Work instructions: Write every record out again exactly as given.
Data for this task: Begin
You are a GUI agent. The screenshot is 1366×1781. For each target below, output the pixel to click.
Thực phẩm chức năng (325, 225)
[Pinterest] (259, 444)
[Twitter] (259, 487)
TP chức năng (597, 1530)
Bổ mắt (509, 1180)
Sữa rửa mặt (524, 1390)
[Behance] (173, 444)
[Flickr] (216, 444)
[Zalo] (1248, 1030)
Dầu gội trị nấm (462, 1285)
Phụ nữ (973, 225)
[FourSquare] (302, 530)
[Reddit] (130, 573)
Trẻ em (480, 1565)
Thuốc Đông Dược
Data for this task: End
Written answer:
You are a GUI agent. The screenshot is 1366×1781. For each target below, output the pixel to click.
Thực phẩm chức năng (325, 225)
[Pinterest] (259, 444)
[Twitter] (259, 487)
TP chức năng (597, 1530)
Bổ mắt (509, 1180)
Sữa rửa mặt (524, 1390)
[Behance] (173, 444)
[Flickr] (216, 444)
[Zalo] (1248, 1030)
Dầu gội trị nấm (462, 1285)
Phụ nữ (973, 225)
[FourSquare] (302, 530)
[Reddit] (130, 573)
Trẻ em (480, 1565)
Thuốc Đông Dược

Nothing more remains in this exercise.